*** Opening Exercise data ***

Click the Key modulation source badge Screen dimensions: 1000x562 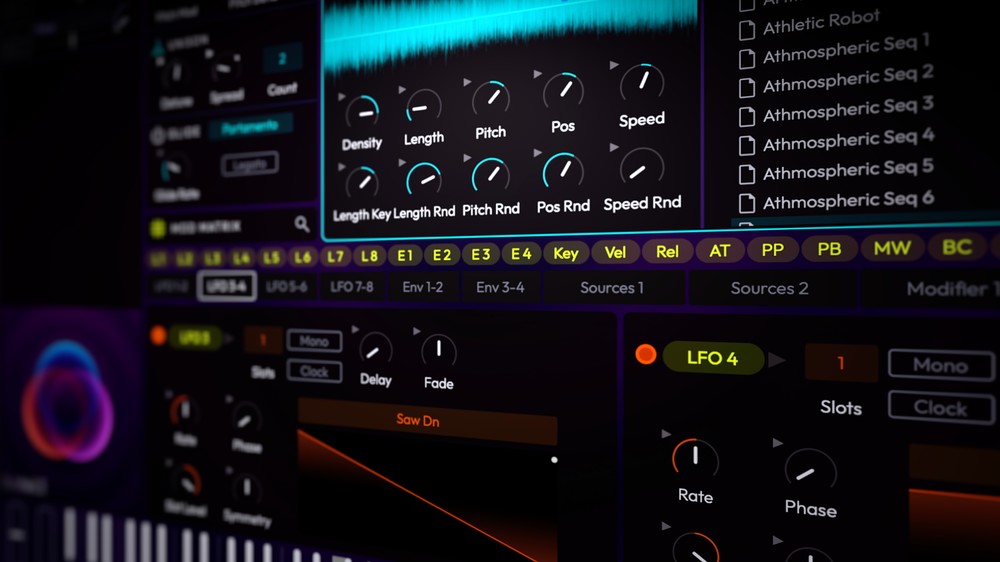(x=566, y=253)
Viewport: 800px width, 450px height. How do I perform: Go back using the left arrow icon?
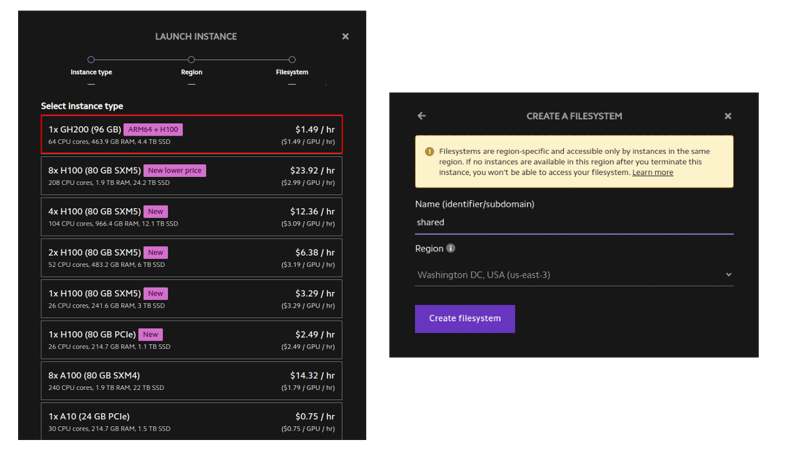pos(422,116)
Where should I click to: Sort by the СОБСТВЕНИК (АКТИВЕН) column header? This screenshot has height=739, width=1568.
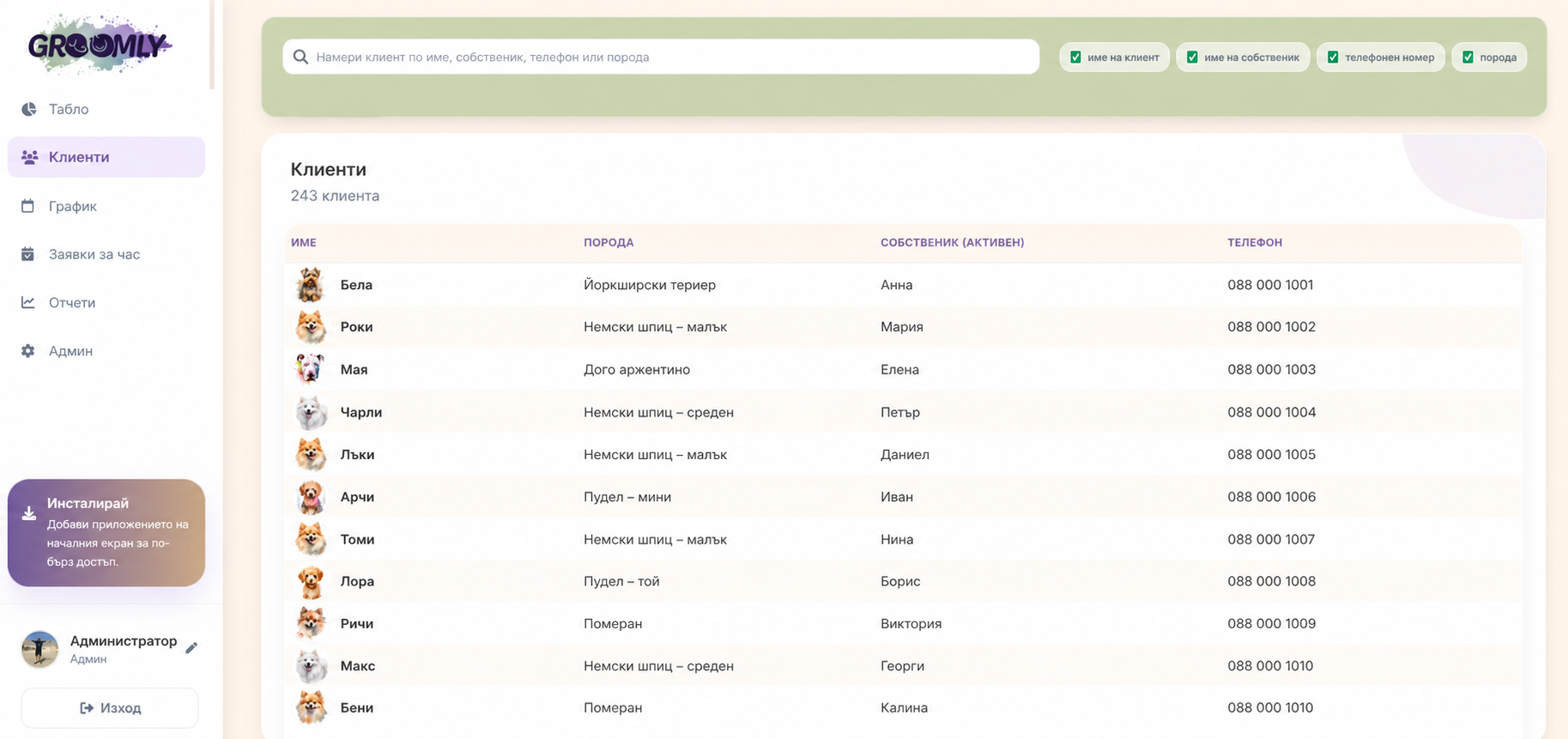[x=952, y=243]
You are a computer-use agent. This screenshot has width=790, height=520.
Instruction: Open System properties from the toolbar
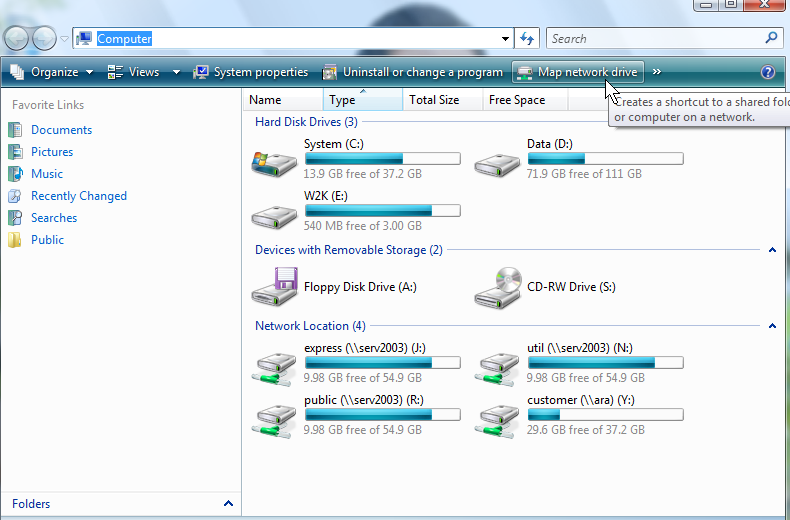(x=250, y=72)
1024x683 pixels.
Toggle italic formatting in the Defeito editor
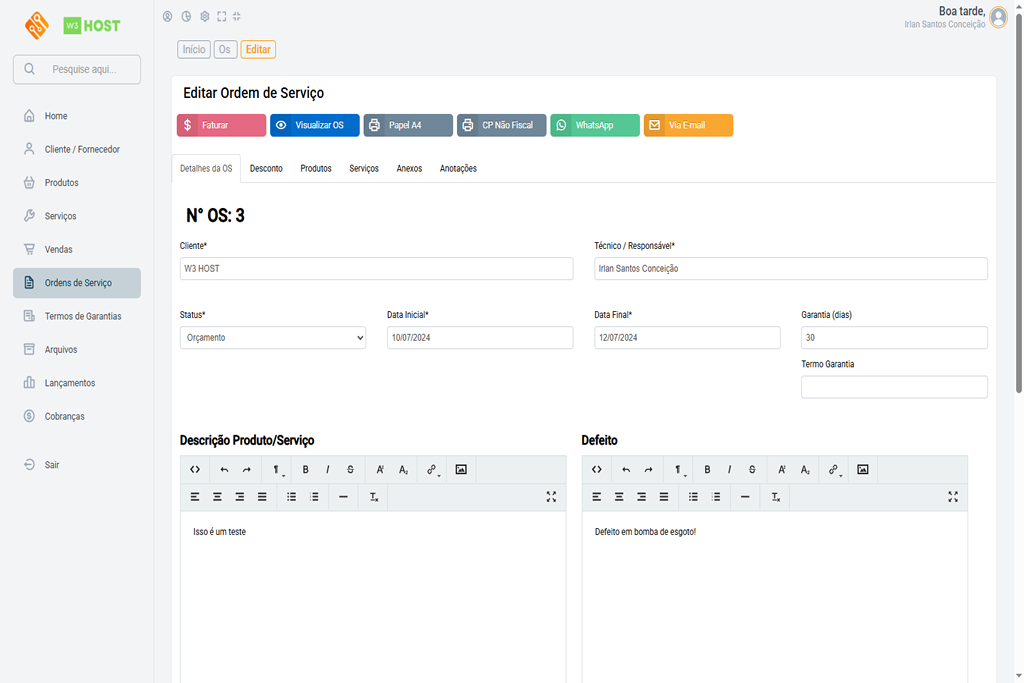(729, 469)
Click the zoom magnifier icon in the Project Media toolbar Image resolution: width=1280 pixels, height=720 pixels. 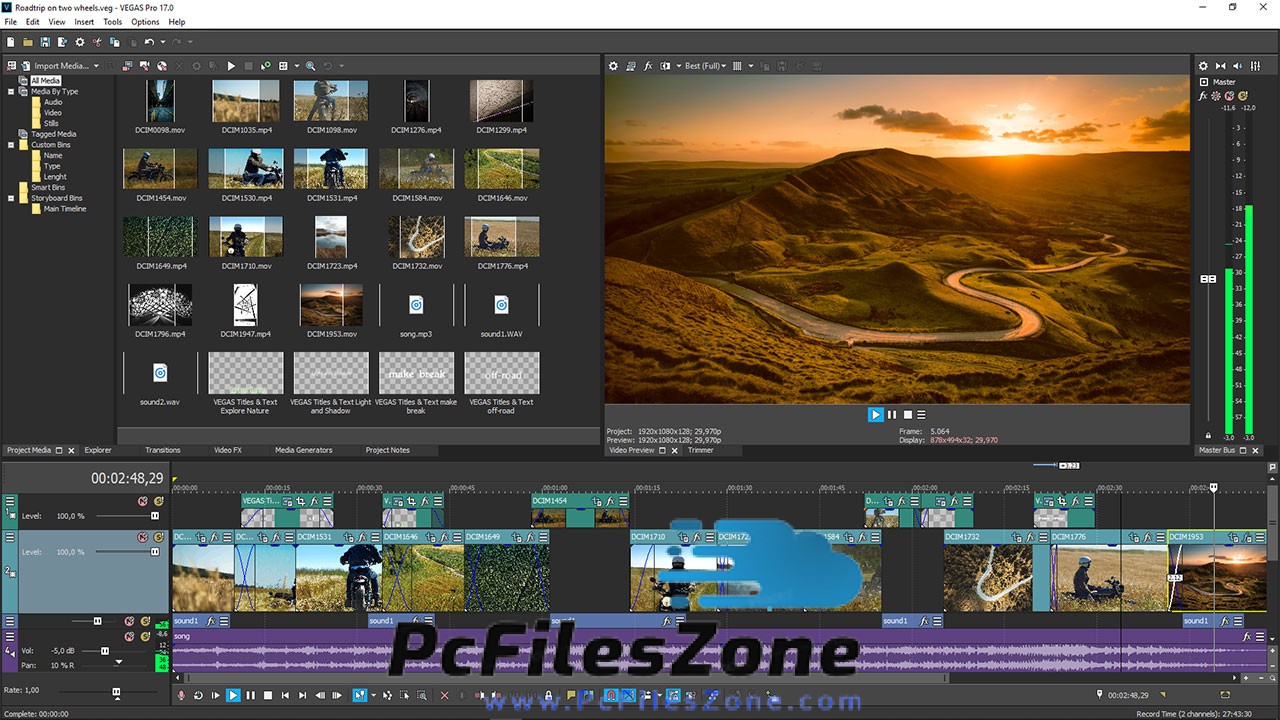point(311,66)
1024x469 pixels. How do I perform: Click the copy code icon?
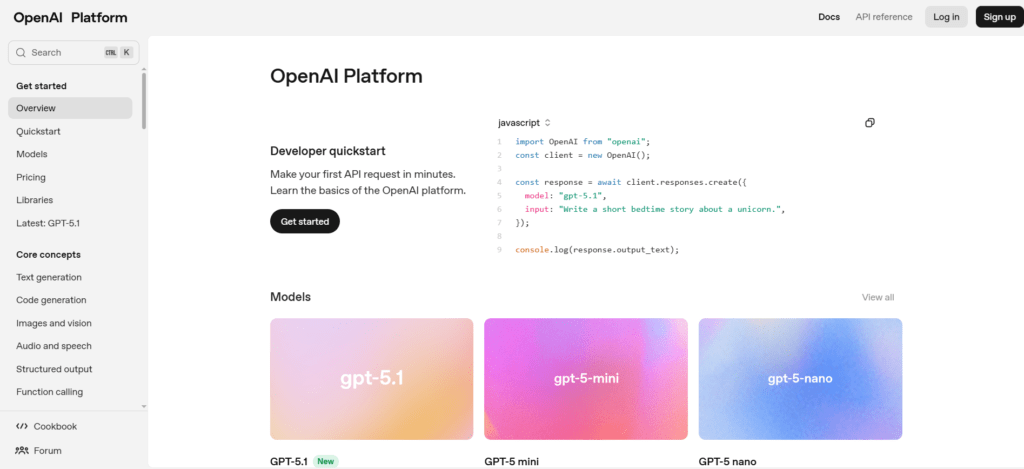tap(869, 123)
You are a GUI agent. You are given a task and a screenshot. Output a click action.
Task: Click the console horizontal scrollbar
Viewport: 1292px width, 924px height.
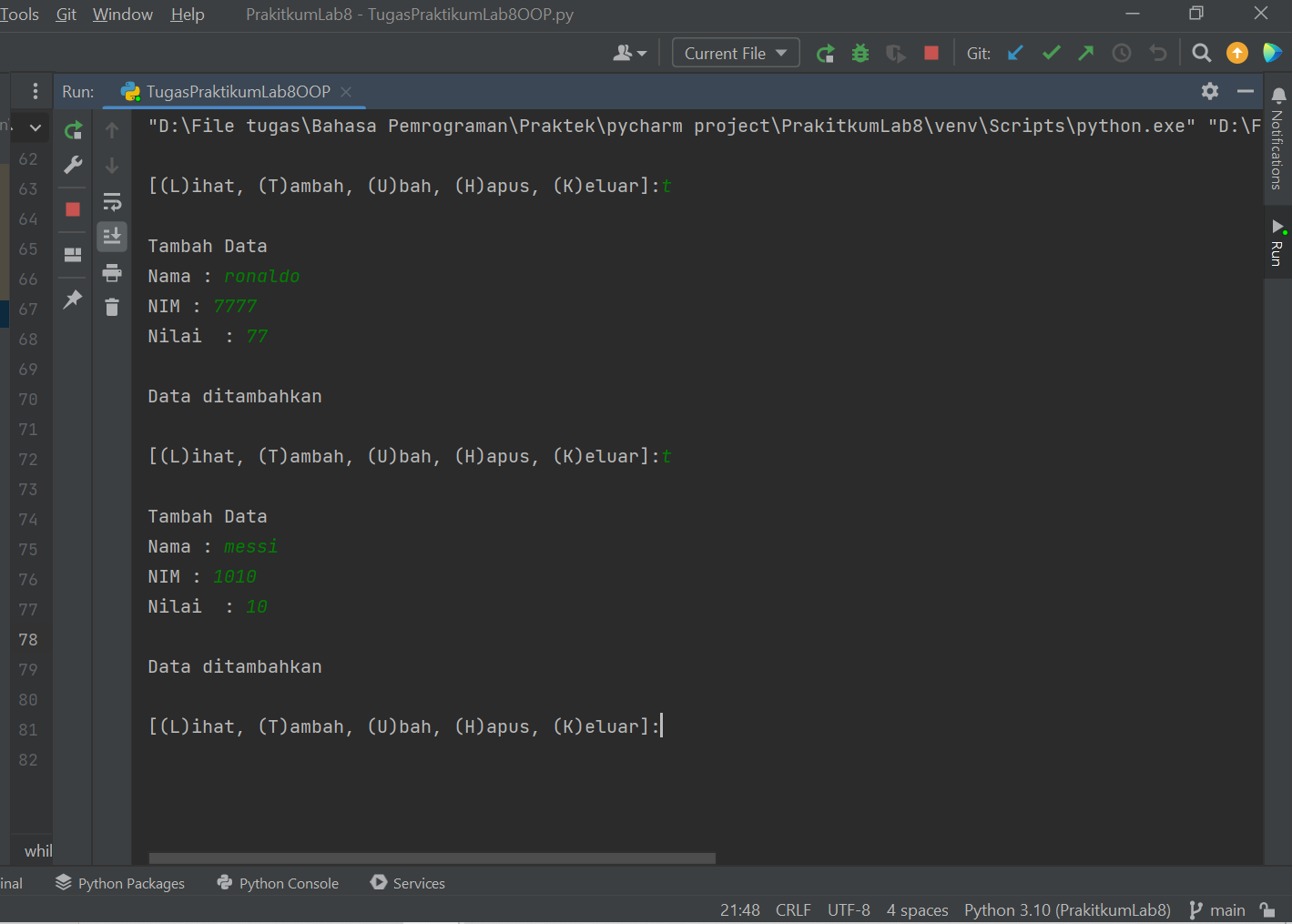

*** Closing Exercise data ***

Task requirements>
Only lines with the word "agent" go in the answer. Take them all from the entries above.

Exercise solution>
You are a computer-use agent. This screenshot has width=790, height=520.
You are a GUI agent. You are given a task and a screenshot. Output a click action.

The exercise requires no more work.